Your assignment:
Output every line of the material exactly, omitting images.

---

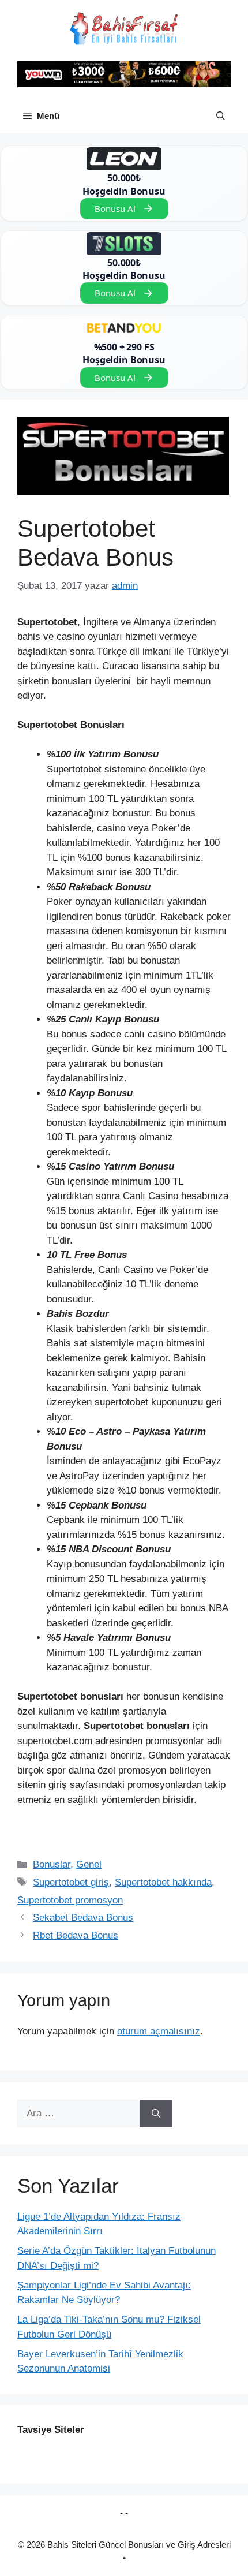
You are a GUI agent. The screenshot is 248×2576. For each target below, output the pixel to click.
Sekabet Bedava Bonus (83, 1917)
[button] (220, 116)
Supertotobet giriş (71, 1882)
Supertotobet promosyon (70, 1900)
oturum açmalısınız (158, 2031)
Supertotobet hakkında (163, 1882)
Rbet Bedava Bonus (75, 1935)
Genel (89, 1864)
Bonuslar (51, 1864)
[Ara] (156, 2113)
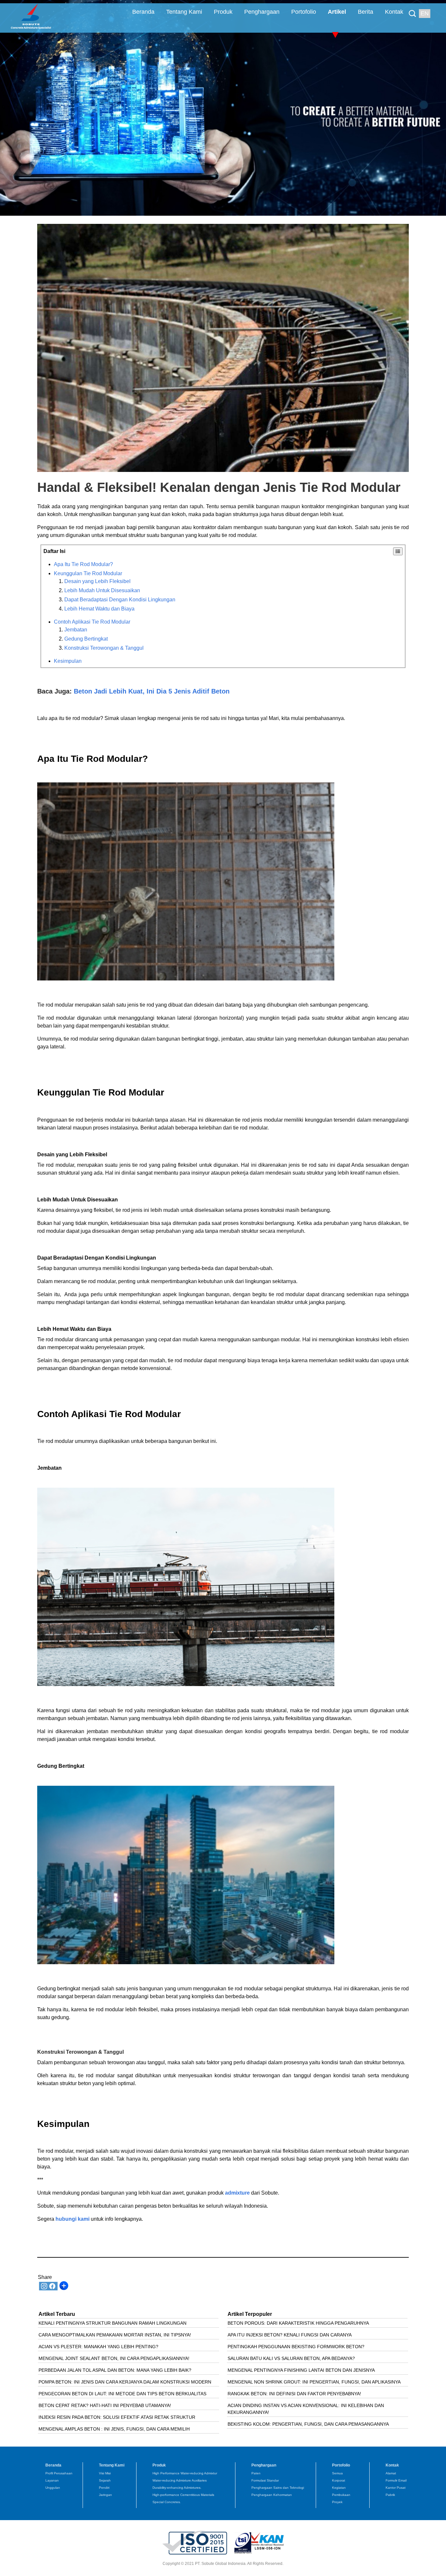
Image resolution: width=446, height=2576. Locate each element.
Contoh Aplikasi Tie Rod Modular (92, 622)
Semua (337, 2473)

---

Final answer:
You are a GUI agent. The screenshot is 248×2576. For each target below, output the pixel to click.
Sekabet Bedava Bonus (83, 1917)
[button] (220, 116)
Supertotobet giriş (71, 1882)
Supertotobet promosyon (70, 1900)
oturum açmalısınız (158, 2031)
Supertotobet hakkında (163, 1882)
Rbet Bedava Bonus (75, 1935)
Genel (89, 1864)
Bonuslar (51, 1864)
[Ara] (156, 2113)
Image resolution: width=446, height=2576. Locate each element.
Contoh Aplikasi Tie Rod Modular (92, 622)
Semua (337, 2473)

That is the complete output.